Optimisation of plant sterols incorporation in human keratinocyte plasma membrane and modulation of membrane fluidity.

The in vitro effects of plant sterols were investigated with regard to their uptake and membrane lipid fluidity in human keratinocytes. Among the different media tested to transport sterols (liposomes, micelles and organic solvents), the best results in terms of incorporation and viability were obtained by the use of the organic solvents dimethylsulfoxide and ethanol. After 48 h incubation exogenous sterol can account for about 30% of the total cell sterol content. The total sterol amount in plasma membranes increased 2-fold after incubation with cholesterol, whereas it was not altered when phytosterols were incorporated. The incorporation of cholesterol, sitosterol and stigmasterol led to an increase in the percent of unsaturated fatty acid C18:1 in the plasma membrane. The effect of this uptake on membrane fluidity was studied by means of fluorescence polarisation using DPH and TMA-DPH as fluorescent probes.
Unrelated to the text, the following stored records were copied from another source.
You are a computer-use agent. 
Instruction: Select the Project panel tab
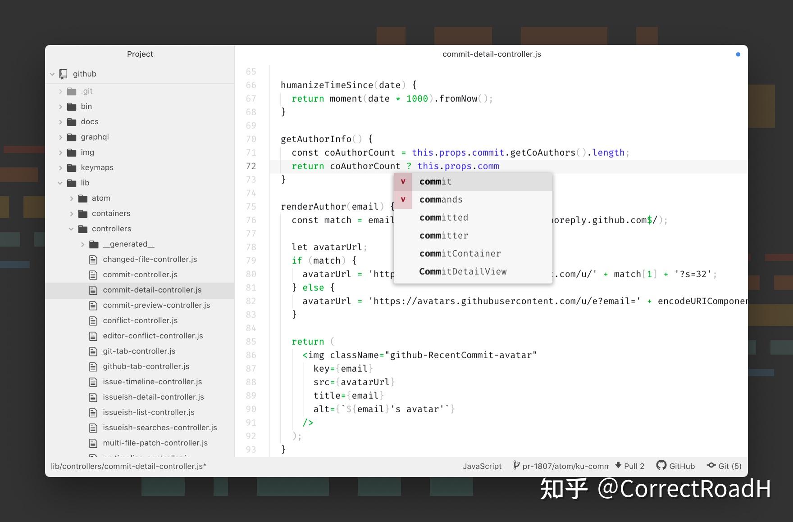pyautogui.click(x=140, y=54)
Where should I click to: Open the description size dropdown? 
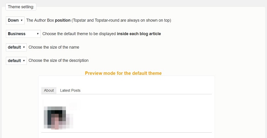[x=16, y=61]
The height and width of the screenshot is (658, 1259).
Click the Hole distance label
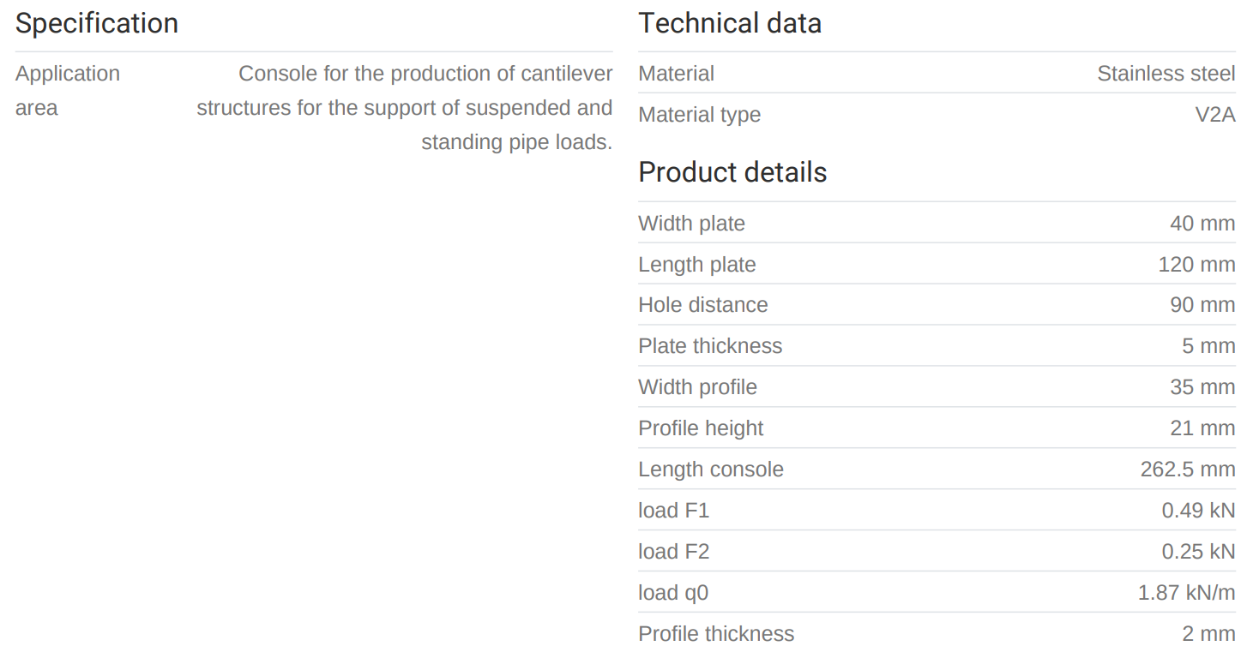(x=702, y=305)
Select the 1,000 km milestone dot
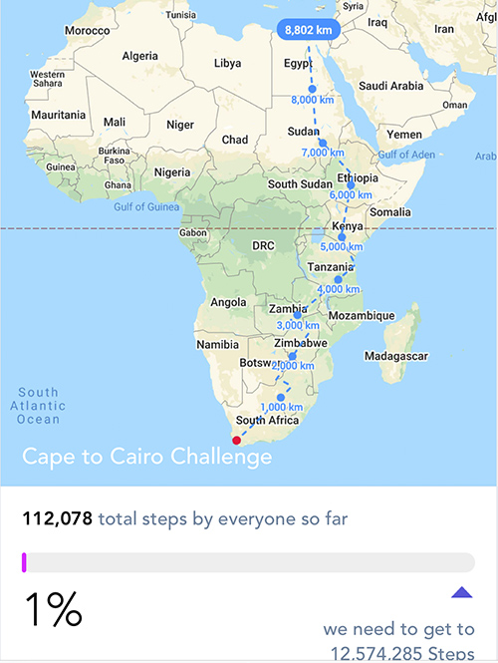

Whereas cholesterol and sitosterol had no significant effect on the DPH fluorescence anisotropy (rs), the presence of stigmasterol induced a 12% decrease of rs reflecting an increase in membrane fluidity. We can conclude from this study that in the presence of sitosterol, the mean fluidity of the membrane is regulated whereas stigmasterol triggers a looseness of molecular packing of phospholipids acyl chains, in accordance with previous results obtained on purely lipid model membranes.